Our study elucidates that initial CK 18(M30) levels can predict the outcome in ALF patients. 
The data is consistent with previous reports showing that those ALF patients with highest levels of CK 18(M30) had poor prognosis.
Although the presently used criteria for predicting prognosis have good sensitivity and specificity, however, they are able to do so when a high proportion of patients have progressed to advanced liver and multi-organ failure, rendering them unsuitable candidates for liver transplantation. 
We also have developed a score to predict outcome in ALF patients at admission. When compared to King’s College Criteria and MELD score, our new predictive model has higher specificity (100%) with a cut-off of 0.34. Accordingly, we suggest that ALF patients with serum Cleaved CK 18[M30] levels at admission more than 988.07mIU/ml are candidates for liver transplantation, which can be life saving for these patients. However, we need to validate this score in a larger group of ALF patients.
Bechmann et al13 and Rutherford et al19 showed in their studies that M30 levels were significantly high in ALF patients. Also the levels of M30 were significantly higher in non-survivor group compared to the survivor group. This is in concordance with the results demonstrated in our study. In contrast Craig et al20 (2011) found that although M30 levels were significantly high in the ALF group; however its level in non-survivor group was not significantly increased compared to those who survived. In another study by Volkmann et al10 (2008), it was inferred that M30 levels were high in ALF patients compared to healthy control.
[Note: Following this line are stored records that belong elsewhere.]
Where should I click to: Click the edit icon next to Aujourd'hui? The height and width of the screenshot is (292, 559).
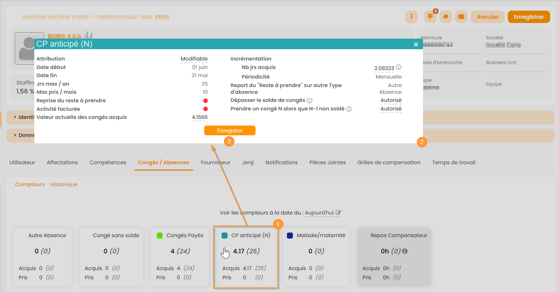[x=338, y=213]
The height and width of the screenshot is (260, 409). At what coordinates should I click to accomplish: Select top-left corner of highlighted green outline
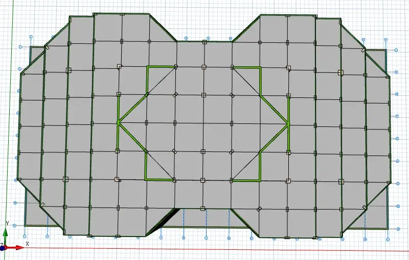[148, 67]
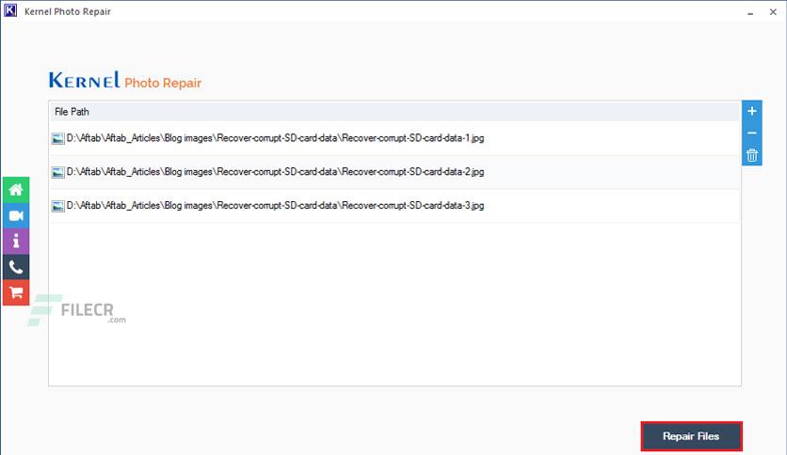The width and height of the screenshot is (787, 455).
Task: Select Recover-corrupt-SD-card-data-3.jpg row
Action: point(395,206)
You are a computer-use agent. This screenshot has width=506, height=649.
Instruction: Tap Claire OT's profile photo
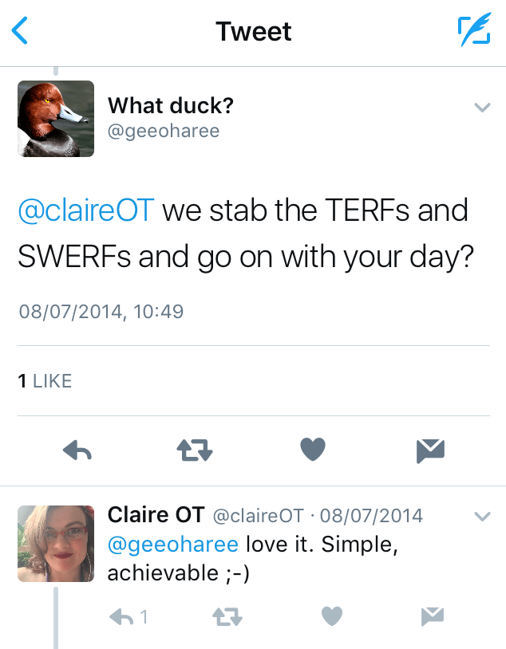click(x=56, y=543)
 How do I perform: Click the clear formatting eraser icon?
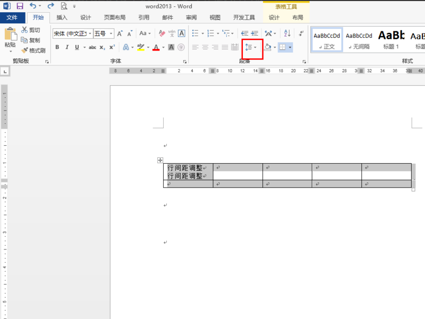(x=162, y=33)
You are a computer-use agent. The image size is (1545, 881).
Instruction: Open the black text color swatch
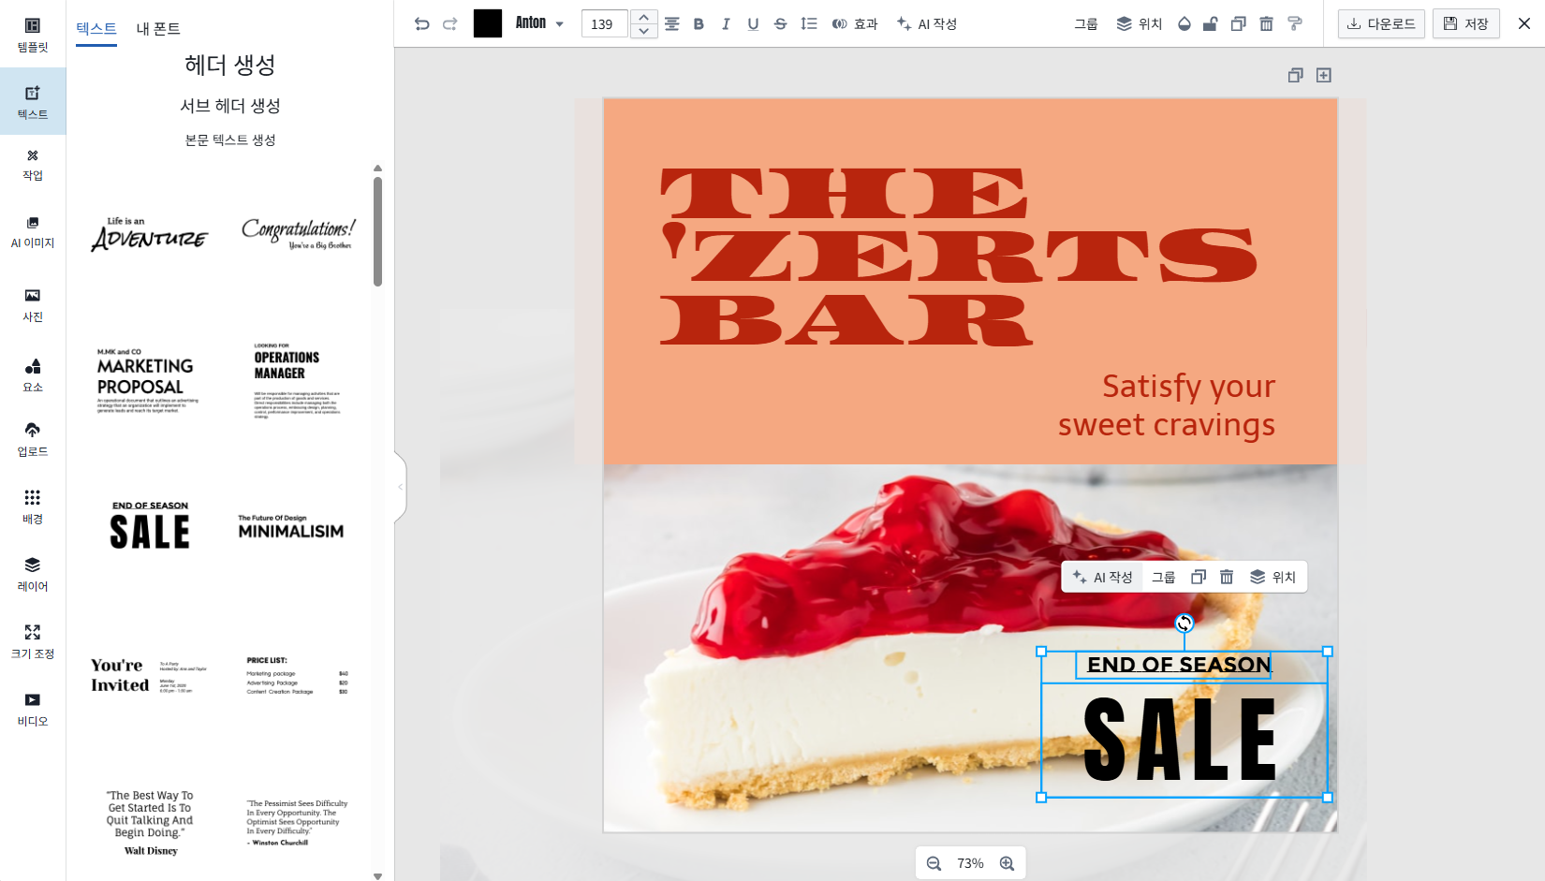point(487,24)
However, it was seen that M30 levels were significantly higher in the survivor group compared to the non-survivor group & it was hypothesized that increased caspase activation is associated with spontaneous recovery. This is contrary to the results of our study. The limitations of our study includes lower sample size and inadequate liver transplantation services which can affect the results from the resource rich settings. CK18 has been identified as a prognostic marker in liver cirrhosis21. Our study highlights the importance of CK18 in acute liver failure and role of the biomarker in prognostic assessment. 

Conclusions

CK 18 (M30) is associated with mortality in ALF patients. Prognostic equations utilizing CK18 has potential to predict the mortality and requirement of liver transplant. 

Summary Points

1. CK 18 is a useful biomarker to predict and prioritize liver transplant. 
2. Modelled equations using CK18 predicts the prognosis better than King’s College criteria and MELD score.